KAHRAMAN
ÎMAN VE GÖNÜL ADAMI
AHMET ER
VE MİLLİYETÇİ İKİ İSLÂM ÂLİMİ
Ahmet B.KARABACAK
1963 yılı içinde idi. O günkü milliyetçi gençliğin toplandığı ve sonraki yıllarda milletvekilliği yaparak büyük hizmetler gören Rasim Cinisli’nın başkanı olduğu Millî Türk Talebe Birliği salonunda Ahmet Er isimli bir emekli subayın konferans vereceği duyurulmuştu.
1960’ın 27 Mayıs’ında bir hükümet darbesini gerçekleştiren subaylardan 14 kişilik bir gurup, ikinci bir darbe ile sözde kader birliği yaptıkları arkadaşları tarafından iki yıllığına yurt dışına sürülmüştü. Sürülenlerin başında milliyetçilerin yakından tanıdığı Alparslan Türkeş de vardı. Milliyetçiler, Türkeş bu grubun içinde olunca diğer kişileri de onunla aynı fikirde kabul etmiş, verdikleri konferanslara, seminerlere, toplantılara kalabalıklar halinde katılmağa başlamışlardı…
Ahmet Er bu 14 kişinin içinde, Numan Esin ile beraber en genç subaydı. M.T.T.B.’deki konferansına bizler de kalabalık olarak katıldık. Heyecanlı, inanarak konuşan, dinleyenleri söylediklerine inandırabilen bir kişilikti. O gün Mevlana ve Yunus Emre ağırlıklı, kardeşliği ve sevgiyi ön plâna alan bir konuşma yaptı. Bir yıl sonra Türkeş, bu 14 kişinin 10’u ile beraber, adı olan, fakat siyasi varlığı yok gibi bir durumdaki Cumhuriyetçi Köylü Millet Partisi’ne girdi. O sırada biz de o günün gençliği olarak bu harekete katıldık. Ahmet Er ile tanışmamız ve yakınlaşmamız o yıllarda oldu. Biz onu sevdik, zannediyorum vefatına kadar irtibatımız devam ettiğine göre o da bizi sevdi. İstanbul’a geldiği zaman benim yayınevine veya ofisimize gelir, hayatını ve kendisine çok tesir eden, belki de dünya görüşünü şekillendiren sürgün yeri Libya’yı anlatırdı. “Çölde, ay ışığı altında, kimsesiz, sessiz bir yerde Allah’ın rahmetini düşünmek..” diye başlardı… Öyle yerler insanın imanını kuvvetlendiriyor, derdi. Yunus Emre, Mevlâna dilinden düşmez, onlardan şiirler okurdu. Ahmet Er yazar ve şairdi. Göçmen diye bir piyes yazdı. Ülkücü gençler, zannediyorum onu sahneledi. Sonraları başka kitapları oldu. En son düzenlenmesi ve baskısıyla ilgilenmem için, onun için pek önemli olan, Alevilerle Sünnilerin dinî açıdan bir farklarının olmadığını anlatan; “ne Sünnidir, ne Alevidir halim… Dinim İslâm, Kur’an ve Sünnettir yolum” adlı kitabının basılmasıyla ilgilendim. Küçük ebattaki bu kitap ücretsiz olarak pek çok yere gönderildi ve dağıtıldı…

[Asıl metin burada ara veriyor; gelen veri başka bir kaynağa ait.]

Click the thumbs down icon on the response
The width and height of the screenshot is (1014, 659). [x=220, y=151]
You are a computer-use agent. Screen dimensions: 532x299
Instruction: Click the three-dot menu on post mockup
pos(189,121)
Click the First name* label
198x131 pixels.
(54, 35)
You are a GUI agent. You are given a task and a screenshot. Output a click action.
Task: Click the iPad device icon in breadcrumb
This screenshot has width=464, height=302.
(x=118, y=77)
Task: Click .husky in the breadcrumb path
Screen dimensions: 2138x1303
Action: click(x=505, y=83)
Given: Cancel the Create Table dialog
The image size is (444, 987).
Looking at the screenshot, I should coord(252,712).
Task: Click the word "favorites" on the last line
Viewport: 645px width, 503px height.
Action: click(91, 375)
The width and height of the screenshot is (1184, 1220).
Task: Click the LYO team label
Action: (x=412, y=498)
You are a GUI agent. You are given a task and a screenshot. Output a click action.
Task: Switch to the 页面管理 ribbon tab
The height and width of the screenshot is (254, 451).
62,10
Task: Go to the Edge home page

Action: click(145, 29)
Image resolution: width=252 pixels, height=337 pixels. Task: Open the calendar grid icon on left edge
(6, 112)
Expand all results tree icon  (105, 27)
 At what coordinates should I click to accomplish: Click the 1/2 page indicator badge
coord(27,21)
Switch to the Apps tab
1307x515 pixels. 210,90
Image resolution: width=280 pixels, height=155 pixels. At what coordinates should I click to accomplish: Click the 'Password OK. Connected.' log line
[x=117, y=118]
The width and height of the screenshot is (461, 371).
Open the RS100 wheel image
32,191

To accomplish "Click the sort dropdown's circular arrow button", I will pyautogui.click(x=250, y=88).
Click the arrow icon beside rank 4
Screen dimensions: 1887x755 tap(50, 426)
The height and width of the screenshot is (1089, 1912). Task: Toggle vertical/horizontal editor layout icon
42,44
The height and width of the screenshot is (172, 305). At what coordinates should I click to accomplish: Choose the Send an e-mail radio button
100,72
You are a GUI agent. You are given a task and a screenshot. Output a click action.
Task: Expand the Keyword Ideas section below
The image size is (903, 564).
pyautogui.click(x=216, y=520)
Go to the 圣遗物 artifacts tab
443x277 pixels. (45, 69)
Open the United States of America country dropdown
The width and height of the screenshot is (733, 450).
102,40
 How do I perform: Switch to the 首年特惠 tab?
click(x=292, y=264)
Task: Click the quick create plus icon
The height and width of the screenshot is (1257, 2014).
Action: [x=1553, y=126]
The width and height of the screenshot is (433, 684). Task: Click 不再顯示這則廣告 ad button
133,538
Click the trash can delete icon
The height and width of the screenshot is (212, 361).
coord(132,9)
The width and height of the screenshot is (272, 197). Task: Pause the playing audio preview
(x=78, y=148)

Ahmet Er, Akhisar’ın Sünnetçiler köyünde bir çiftçi ailesinin çocuğu olarak doğmuş. Sünnetçiler köyü halkı Oğuz boyunun Türkmen-Alevilerden oluşuyormuş. Türkiye’ye dönünce parti çalışmaları dışında köyü ile de ilgilenmeğe başladı. Köyde galiba yeterli cami yokmuş. Oraya bir cami yaptırdı ve diyanetten bir imam tahsis ettirdi. Kendisi anlatıyor: ”Cami yapıldı, fakat millet gitmiyor. Neden gitmiyorsunuz, diye sordum. Biz aleviyiz, imam Sünni, onun için, dediler. Hadi bakalım, dedim. İmamlığı ben yapacağım, ben sizdenim. Bahane bitince millet yavaş yavaş camiyi doldurdu. Şimdi köyde çoğunluk namaz kılıyor.”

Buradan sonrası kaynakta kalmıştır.